Abstract

6073 Background: It is unclear whether there are gender-based differences in pain response and survival after palliative external beam radiotherapy (XRT) for painful bone metastases from breast or prostate cancers. Methods: RTOG and NCCTG conducted a randomized, prospective phase III study of XRT for patients with breast or prostate cancer and painful bone metastases (Brief Pain Index (BPI) worst pain score of ≥5 out of 10). Patients were randomized to 8 Gy in a single fraction vs. 30 Gy in 10 fractions, stratified by number of painful sites, weight bearing site, worst pain score and bisphosphonate usage.

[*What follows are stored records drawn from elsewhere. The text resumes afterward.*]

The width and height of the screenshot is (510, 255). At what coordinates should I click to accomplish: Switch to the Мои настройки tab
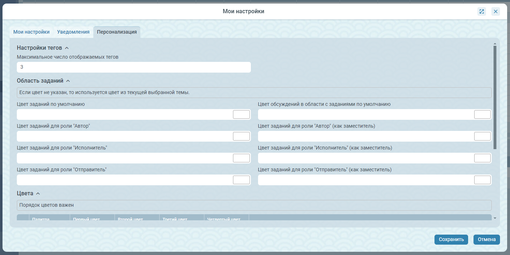[x=31, y=32]
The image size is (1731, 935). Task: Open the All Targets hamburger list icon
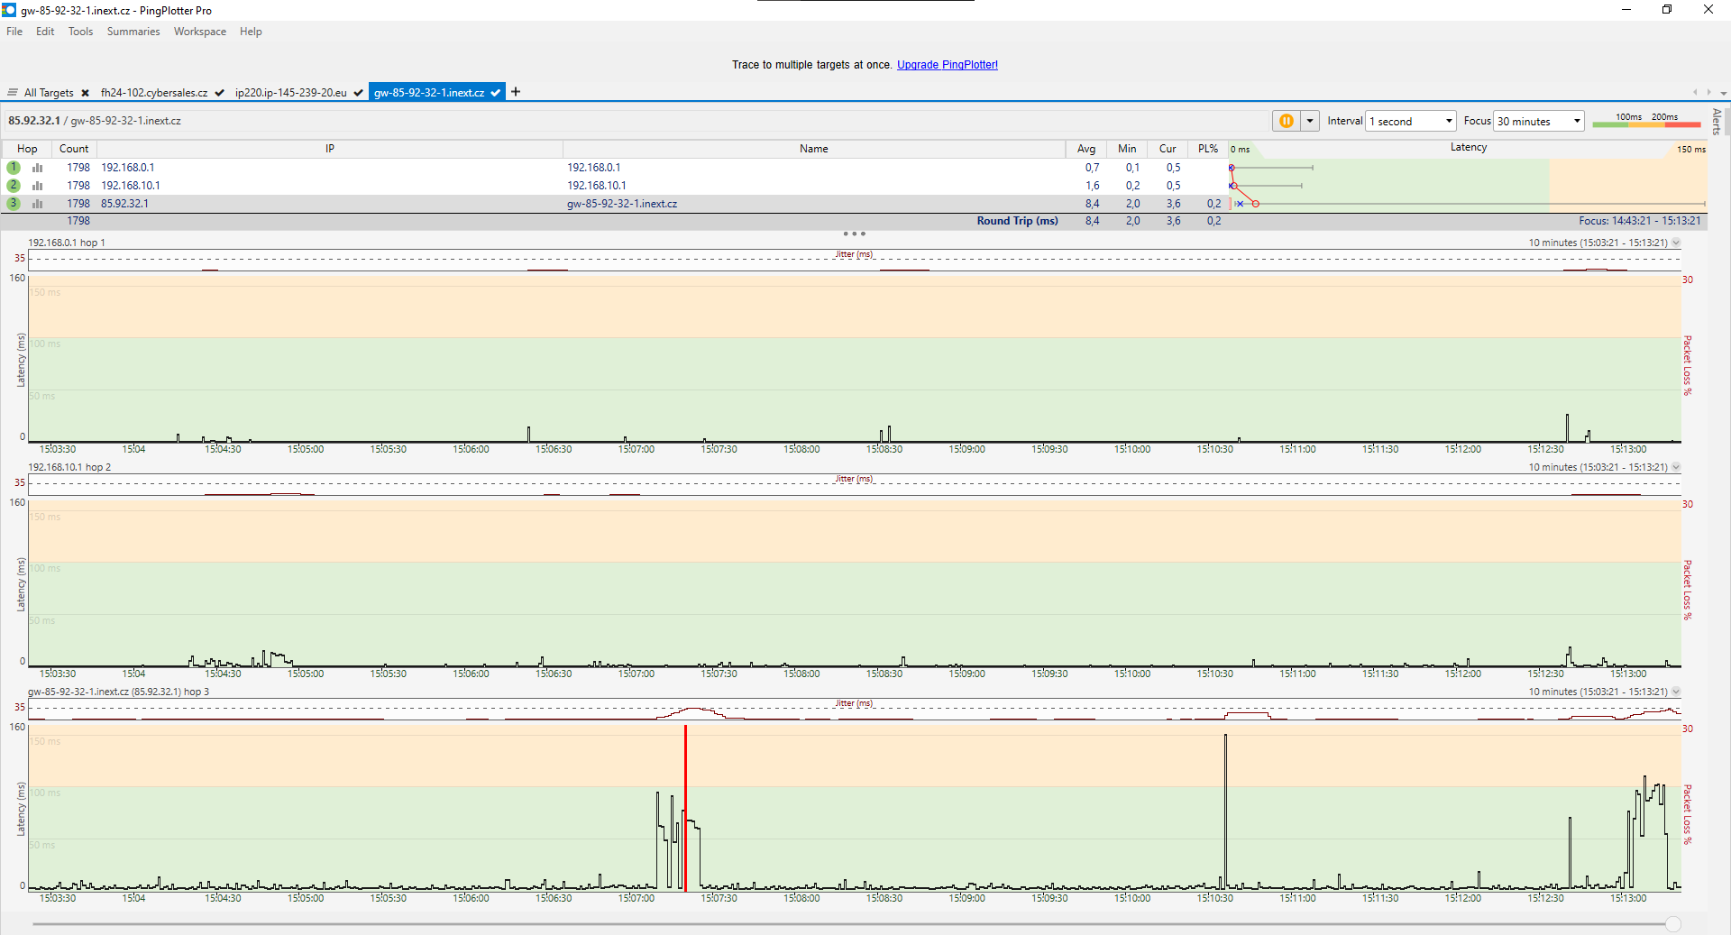tap(13, 93)
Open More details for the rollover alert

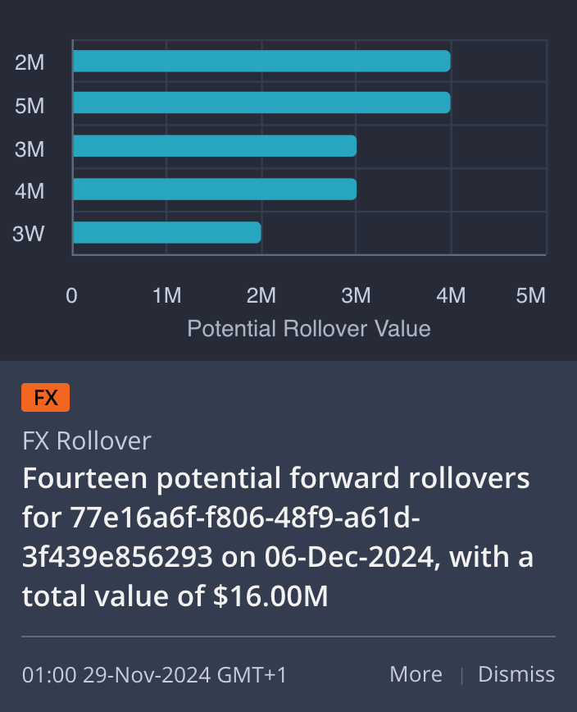416,674
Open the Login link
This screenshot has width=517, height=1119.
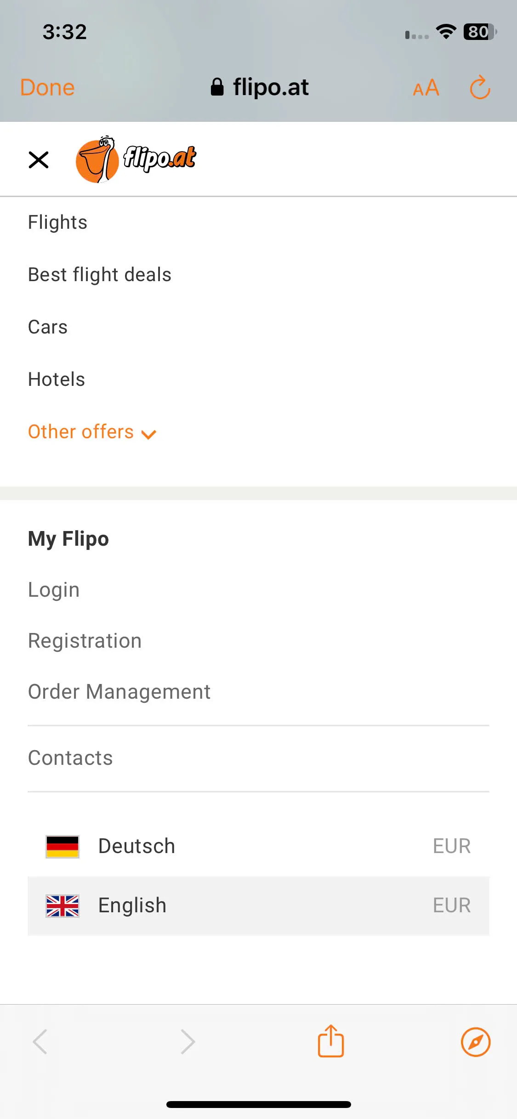(54, 590)
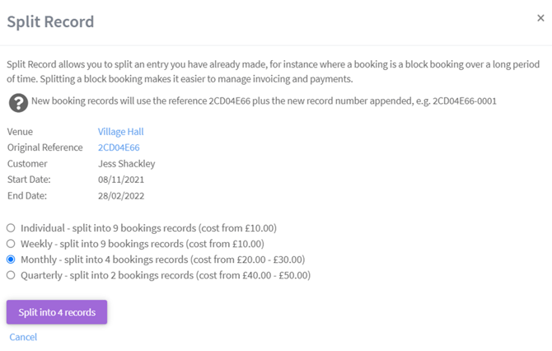Pick the Quarterly split radio option
Viewport: 552px width, 351px height.
(x=11, y=275)
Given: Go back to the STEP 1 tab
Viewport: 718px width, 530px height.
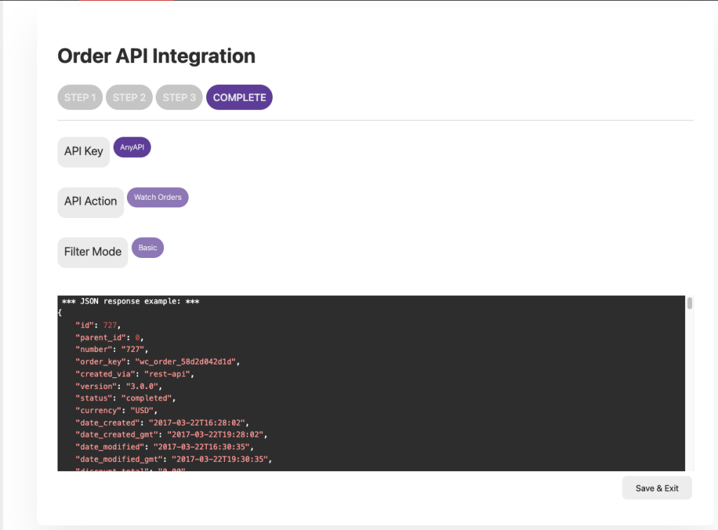Looking at the screenshot, I should pyautogui.click(x=80, y=97).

Results of the primary study are reported elsewhere; XRT was very effective, providing pain relief in 66% of patients. At 3 months follow-up, there was no difference between the two treatment arms, regardless of stratification. Results: In this gender-based analysis, there were 453 women with breast cancer and 445 men with prostate cancer; median age was 58 and 71 years, respectively. Stratification variables were balanced other than more women received bisphosphonates (46% vs 8% of men). Pain relief was evaluated at 3 months using the BPI. For breast and prostate cancer, complete response was seen in 17% and 16% and partial response in 54% and 43% for an overall response rate of 71% and 59% (p=0.0034) Median survival on the 30 Gy arm for women was 11.6 months compared to 7.3 months for men and median survival on the 8 Gy arm for women was 12.5 months compared to 7.9 months for men. Separate multivariate analyses of the 30 Gy arm and 8 Gy arm, showed that women with breast cancer had statistically significantly longer survival compared to men with prostate cancer (30Gy: HR 1.78, p-value <0.0001; 8Gy: HR 1.75, p-value < 0.0001), after adjusting for age (which was not significant) and KPS. Conclusions: Women with bone metastases from breast cancer experience better outcomes in terms of pain control and survival compared to men with prostate cancer with bone mets treated with palliative radiotherapy. Further consideration should be given to tailoring treatment by gender. Acknowledgment: This trial was supported by NCI grants RTOG U10 CA21661, CCOP U10 CA37422, and Stat U10 CA32115. No significant financial relationships to disclose.